Indonesian is spoken by around 200 million people. This makes it the eleventh most-spoken language in the world. Indonesian is the national language that has succeeded in uniting 1700 different ethnicities who speak 715 different languages in the modern-day Indonesia. Indonesian has gone through a very long evolutionary process from the ancient form of Malay in the seventh century until it was officially ratified & born at the second Youth Pledge Congress in 1928 as the unified language of Indonesia, even 17 years before the modern Indonesian state achieved its sovereignty as an independent country.
Modern people today may think that the Malay language comes from the modern country of Malaysia, but based on historical facts & evidence it is not like that.

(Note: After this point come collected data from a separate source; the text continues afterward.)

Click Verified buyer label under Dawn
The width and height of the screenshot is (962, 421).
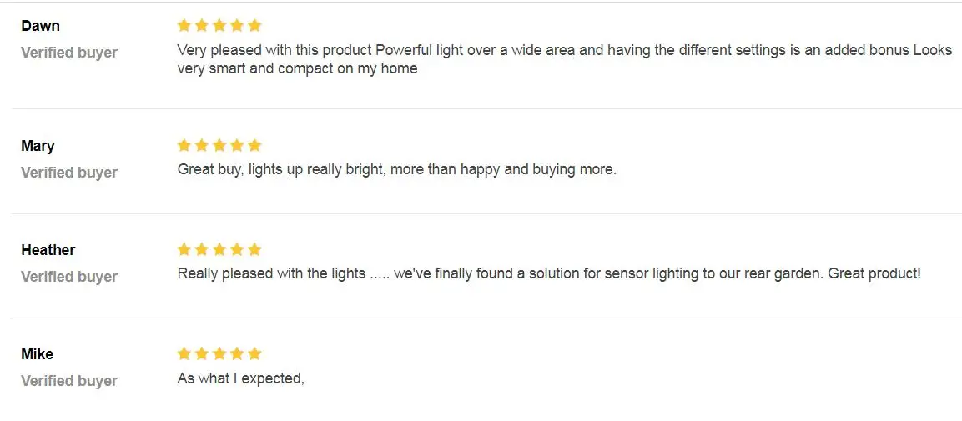coord(69,53)
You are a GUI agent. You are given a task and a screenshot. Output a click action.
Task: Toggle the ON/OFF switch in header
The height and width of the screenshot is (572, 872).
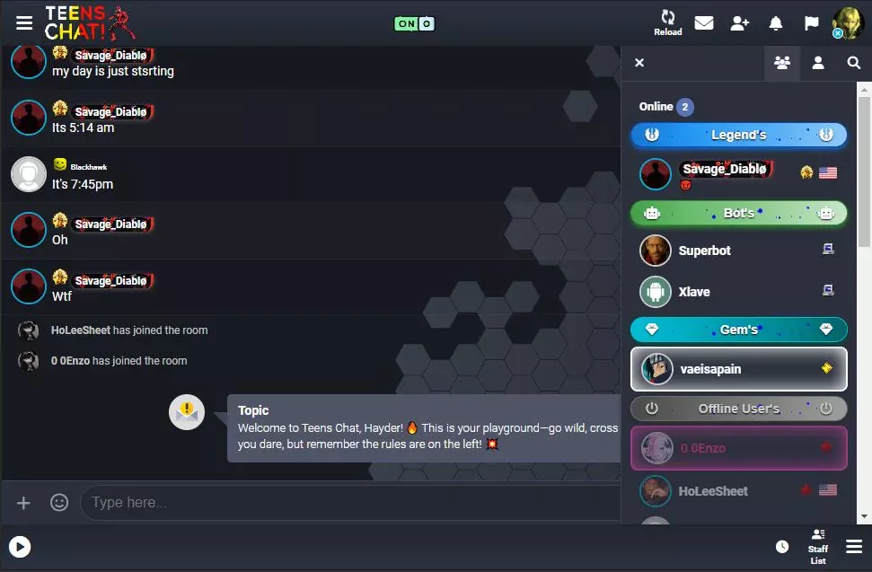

The Kedukan Bukit inscription, which is the oldest specimen of Malay in the world, was found in Palembang, the ancient capital of Sriwijaya which is located in what is now modern Indonesia. It turns out that the island of Java & the island of Luzon in the Philippines also have ancient Malay inscriptions, namely the Sojomerto & Laguna Cooperplate Inscriptions with mixed of Tagalog & Old Javanese words. Meanwhile, no ancient Malay language inscriptions were found on the peninsula, which is currently the political territory of the modern state of Malaysia.
Ancient form of old Malay then evolved into classical Malay as the influence of Islam began to spread to the archipelago. The Tanjung Tanah manuscript, which is the oldest Malay language manuscript in the world, discovered in Jambi (Indonesia), is evidence of the transition from ancient Malay to classical Malay at the end of the ancient Malay period which was heavily influenced by Hinduism and Buddhism. Meanwhile, the modern state of Malaysia was only born in 1963 as a Federation initiated by the British by combining Sabah & Sarawak with the states in peninsula. Malaysia officially used Bahasa Melayu in 1986 in the Malaysian Federation constitution article 152. This law replaced the previous term, namely Bahasa Malaysia into bahasa Melayu. Malaysia, a new country that was born in 1963, only used Malay as their official national language in 1982, 52 years of late than Indonesia, which had proclaimed its national language as Indonesian in the 1928 Youth Pledge.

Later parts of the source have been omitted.